Bio : la consommation repart, la production attend
Bonne nouvelle pour la filière bio :le marché semble avoir retrouvé son souffle. Les chiffres publiés par l’Agence BIO pour 2025 sont encourageants – 12,6 milliards d’euros de chiffre d’affaires, soit une hausse de 3,6 % sur un an, supérieure à celle de l’ensemble du marché alimentaire (+2 %). Mieux encore, cette progression est tirée non seulement par les prix, mais aussi par les volumes (+2 %), signe que les consommateurs reviennent réellement aux produits biologiques. Mais côté producteurs, l’heure n’est pas encore à la fête.
Les enseignes spécialisées et la vente directe en tête
La reprise est portée par des circuits qui ont su fidéliser leurs clients. Les magasins spécialisés affichent la plus forte progression avec +8,5 % de chiffre d’affaires. La vente directe confirme elle aussi son attrait (+3,8 %), soutenue par près de 28 500 producteurs qui ont fait le choix du circuit court pour commercialiser leurs produits. Même la grande distribution, après plusieurs exercices décevants, renoue avec une légère croissance des ventes bio (+1,2 %). La restauration collective, de son côté, poursuit sa montée en puissance.

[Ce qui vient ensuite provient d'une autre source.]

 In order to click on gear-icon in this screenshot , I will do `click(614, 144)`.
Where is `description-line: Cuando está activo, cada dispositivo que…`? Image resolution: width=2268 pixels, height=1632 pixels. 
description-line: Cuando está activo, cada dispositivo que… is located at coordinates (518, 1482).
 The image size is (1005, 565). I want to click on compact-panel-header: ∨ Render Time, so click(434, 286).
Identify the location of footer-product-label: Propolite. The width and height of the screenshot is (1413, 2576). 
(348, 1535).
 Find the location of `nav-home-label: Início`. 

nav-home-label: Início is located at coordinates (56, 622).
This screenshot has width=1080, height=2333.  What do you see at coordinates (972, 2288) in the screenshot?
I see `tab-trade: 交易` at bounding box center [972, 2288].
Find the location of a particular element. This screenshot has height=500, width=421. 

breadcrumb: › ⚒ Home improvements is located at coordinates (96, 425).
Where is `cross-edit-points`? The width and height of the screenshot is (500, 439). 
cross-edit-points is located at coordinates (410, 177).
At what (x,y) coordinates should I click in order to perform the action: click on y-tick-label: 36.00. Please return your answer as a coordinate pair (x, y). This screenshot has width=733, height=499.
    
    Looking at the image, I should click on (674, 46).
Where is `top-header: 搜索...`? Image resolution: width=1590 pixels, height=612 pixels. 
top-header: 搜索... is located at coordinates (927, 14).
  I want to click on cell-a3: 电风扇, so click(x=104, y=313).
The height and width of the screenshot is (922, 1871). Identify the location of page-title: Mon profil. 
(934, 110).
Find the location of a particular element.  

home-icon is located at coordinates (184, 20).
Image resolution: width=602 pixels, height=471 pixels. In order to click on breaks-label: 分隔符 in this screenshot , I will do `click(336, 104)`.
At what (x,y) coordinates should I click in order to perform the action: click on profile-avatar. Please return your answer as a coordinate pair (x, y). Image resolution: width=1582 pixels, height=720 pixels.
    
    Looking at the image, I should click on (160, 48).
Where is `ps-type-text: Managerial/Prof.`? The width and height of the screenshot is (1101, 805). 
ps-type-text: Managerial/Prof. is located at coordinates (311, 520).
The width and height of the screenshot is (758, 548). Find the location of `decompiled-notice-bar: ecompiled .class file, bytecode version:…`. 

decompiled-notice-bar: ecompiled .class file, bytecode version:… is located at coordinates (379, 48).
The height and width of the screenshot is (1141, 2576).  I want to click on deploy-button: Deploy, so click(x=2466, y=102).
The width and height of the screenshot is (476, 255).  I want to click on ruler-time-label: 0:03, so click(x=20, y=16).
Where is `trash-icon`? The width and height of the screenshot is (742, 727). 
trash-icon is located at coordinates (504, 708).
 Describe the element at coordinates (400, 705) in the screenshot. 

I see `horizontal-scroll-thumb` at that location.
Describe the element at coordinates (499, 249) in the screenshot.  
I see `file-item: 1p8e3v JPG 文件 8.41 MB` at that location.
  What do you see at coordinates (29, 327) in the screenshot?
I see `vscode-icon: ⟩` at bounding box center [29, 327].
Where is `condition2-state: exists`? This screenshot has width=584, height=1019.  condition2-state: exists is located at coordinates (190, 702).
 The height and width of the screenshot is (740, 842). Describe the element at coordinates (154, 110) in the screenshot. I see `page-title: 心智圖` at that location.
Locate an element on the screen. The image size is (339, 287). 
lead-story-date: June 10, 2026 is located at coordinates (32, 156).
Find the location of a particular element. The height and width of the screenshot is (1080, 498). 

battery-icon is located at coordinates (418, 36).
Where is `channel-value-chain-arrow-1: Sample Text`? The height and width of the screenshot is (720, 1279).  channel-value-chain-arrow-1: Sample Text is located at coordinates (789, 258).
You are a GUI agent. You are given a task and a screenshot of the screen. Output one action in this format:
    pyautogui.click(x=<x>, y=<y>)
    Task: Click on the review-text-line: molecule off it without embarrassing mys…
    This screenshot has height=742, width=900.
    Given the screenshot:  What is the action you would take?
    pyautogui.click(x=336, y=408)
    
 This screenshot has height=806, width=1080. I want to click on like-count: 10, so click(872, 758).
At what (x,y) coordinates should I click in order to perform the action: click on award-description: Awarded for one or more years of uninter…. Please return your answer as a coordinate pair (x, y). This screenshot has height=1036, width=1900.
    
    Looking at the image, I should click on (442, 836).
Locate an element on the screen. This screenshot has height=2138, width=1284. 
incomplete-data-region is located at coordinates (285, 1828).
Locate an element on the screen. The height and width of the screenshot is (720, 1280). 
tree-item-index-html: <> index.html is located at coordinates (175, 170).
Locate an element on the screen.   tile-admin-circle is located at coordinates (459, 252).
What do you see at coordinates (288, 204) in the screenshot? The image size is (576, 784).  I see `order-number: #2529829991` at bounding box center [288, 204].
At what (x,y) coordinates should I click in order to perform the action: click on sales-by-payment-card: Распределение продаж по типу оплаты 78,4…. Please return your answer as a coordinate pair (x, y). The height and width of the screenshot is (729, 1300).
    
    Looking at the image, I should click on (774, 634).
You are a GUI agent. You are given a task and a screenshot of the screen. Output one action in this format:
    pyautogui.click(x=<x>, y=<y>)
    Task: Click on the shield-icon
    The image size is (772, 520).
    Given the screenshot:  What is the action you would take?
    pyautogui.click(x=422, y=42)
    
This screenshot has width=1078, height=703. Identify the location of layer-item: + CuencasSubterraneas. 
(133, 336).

Certaines familles de produits se distinguent particulièrement : les œufs bondissent de 9,5 % en valeur, les fruits et légumes progressent de 7,3 %, les produits laitiers gagnent 4,8 %, et les viandes bio — notamment les volailles — retrouvent enfin le chemin de la croissance après plusieurs années difficiles.
Autre signal positif à ne pas négliger : la part des importations dans les ventes bio tombe à 28,3 %, son niveau le plus bas depuis 2017. La production française pèse donc de plus en plus dans l’approvisionnement du marché — une tendance favorable, à condition que l’offre suive.
Une production qui n’a pas encore tourné la page
Mais si la demande repart, l’amont agricole reste fragile. En 2025, le nombre d’exploitations bio recule encore de 1,3 % pour s’établir à 61 159 fermes, et les surfaces certifiées diminuent pour la troisième année consécutive (-1,1 %), autour de 2,69 millions d’hectares — soit près de 10 % de la surface agricole utile française.
Il faut toutefois nuancer : cette érosion est moins sévère que celle observée pour l’ensemble des exploitations agricoles françaises (-3,6 %), et la part des fermes bio atteint désormais 17,3 % du total. Quelques signaux d’espoir émergent également du côté des conversions, avec une reprise notable en grandes cultures (+24 % de premières années de conversion) et en légumes frais (+44 %). Des chiffres à confirmer sur la durée, mais qui indiquent que certains agriculteurs commencent à regarder à nouveau vers le bio.
Transformer l’élan en confiance
Pour l’Agence BIO, l’enjeu est clair : faire de cette reprise de la consommation un véritable levier pour relancer les installations et les conversions. Les agriculteurs, après des années de tensions économiques et de prix insuffisants, restent prudents. Le retour des débouchés ne suffit pas, à lui seul, à reconstruire la confiance.
L’organisme appelle donc l’ensemble des acteurs de la chaîne – producteurs, transformateurs, distributeurs, restauration collective – à s’engager sur des débouchés durables. Car si 72 % des produits bio consommés en France sont aujourd’hui d’origine nationale, cet atout pour la souveraineté alimentaire ne tient que si la production reste au rendez-vous.